# Supervised Learning: Classification with sklearn

Let's take a look at some supervised learning examples using sklearn. We'll start with some image classification examples, followed by a look at linear regression. However, one important point: your choice of classification model matters greatly. Different models will excel at different tasks. You can see a comparison of classifiers here:

![](https://scikit-learn.org/stable/_images/sphx_glr_plot_classifier_comparison_001.png)

We'll be looking at a few options, but we don't have nearly enough time to cover the details of all. For now, explore and test!

In [None]:
import numpy as np
import pandas as pd
import matplotlib.pyplot as plt
from sklearn import metrics

We'll import our dataset using the keras library. You might recall Keras is another python machine learning library. We're only using it to easily obtain the dataset here; we'll still be doing all our training using sklearn.

In [None]:
import keras

(X_train, y_train), (X_test, y_test) = keras.datasets.fashion_mnist.load_data() #returns a tuple of numpy arrays

#X_train: NumPy array of grayscale image data with shapes (60000, 28, 28), containing the training data.
#y_train: NumPy array of labels (integers in range 0-9) with shape (60000,) for the training data.
#X_test: NumPy array of grayscale image data with shapes (10000, 28, 28), containing the test data.
#y_test: NumPy array of labels (integers in range 0-9) with shape (10000,) for the test data.

*Given records*
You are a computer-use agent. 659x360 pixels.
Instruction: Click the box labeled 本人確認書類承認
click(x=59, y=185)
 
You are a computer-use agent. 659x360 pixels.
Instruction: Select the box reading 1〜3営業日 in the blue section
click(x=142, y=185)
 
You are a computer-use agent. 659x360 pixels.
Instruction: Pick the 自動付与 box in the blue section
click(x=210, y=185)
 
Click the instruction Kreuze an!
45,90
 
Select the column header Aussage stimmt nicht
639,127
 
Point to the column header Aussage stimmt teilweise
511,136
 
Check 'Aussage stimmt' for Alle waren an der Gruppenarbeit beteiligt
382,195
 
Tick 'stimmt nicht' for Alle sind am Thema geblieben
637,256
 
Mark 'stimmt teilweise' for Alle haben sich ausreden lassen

*Task list*
1) Update the sklearn classification notes between "(X_train, y_train), (X_test, y_test)" and "for the training data.", inclusive, replacing "grayscale" with "monochrome".
2) Answer these questions from the sklearn classification notes:
(a) Which library is used only to obtain the dataset?
(b) Which dataset is loaded?
(c) What shape does the test image array have?
3) Resume the sklearn classification notes from their last line.

*Task responses*
1)
(X_train, y_train), (X_test, y_test) = keras.datasets.fashion_mnist.load_data() #returns a tuple of numpy arrays

#X_train: NumPy array of monochrome image data with shapes (60000, 28, 28), containing the training data.
#y_train: NumPy array of labels (integers in range 0-9) with shape (60000,) for the training data.

2)
(a) Keras
(b) Fashion-MNIST (keras.datasets.fashion_mnist)
(c) (10000, 28, 28)

3)
In [None]:
# For model training speed purposes, we'll cut out the majority of our dataset
X_train = X_train[:1200] #keep only the first 1200 images
y_train = y_train[:1200] #keep only the first 1200 labels
X_test = X_test[:200] #keep only the first 200 images
y_test = y_test[:200] #keep only the first 200 labels

In [None]:
X_train[0]

In the dataset, the labels are classified by number:

*    0 = T-shirt/top
*    1 = Trouser
*    2 = Pullover
*    3 = Dress
*    4 = Coat
*    5 = Sandal
*    6 = Shirt
*    7 = Sneaker
*    8 = Bag
*    9 = Ankle boot

In [None]:
y_train[0] #this is the label, i.e. the classification, of X_train[0]

We can take a quick look at a subset of images in the dataset by plotting them with matplotlib:

In [None]:
n_row = 1
n_col = 5
plt.figure(figsize=(10,8))
for i in list(range(n_row * n_col)):
    plt.subplot(n_row, n_col, i+1)
    plt.imshow(X_train[i,:].reshape(28,28), cmap="gray")
    title_text = "Image" + str(i+1)
    plt.title(title_text, size=6.5)

plt.show()

One important thing we'll need to do in order to prepare our training data, is reduce the dimensionality of our arrays. Currently, they are three dimensional, but models need them to be 2 dimensional.

In [None]:
print(X_train.shape)
print(X_test.shape)

To fix this, we can use the [.reshape() method](https://numpy.org/doc/stable/reference/generated/numpy.reshape.html) to flatten our 28 x 28 image data:

In [None]:
nsamples, nx, ny = X_train.shape
X_train_d2 = X_train.reshape((nsamples, nx * ny))
nsamples, nx, ny = X_test.shape
X_test_d2 = X_test.reshape((nsamples, nx * ny))

In [None]:
print(X_train_d2.shape)
print(X_test_d2.shape)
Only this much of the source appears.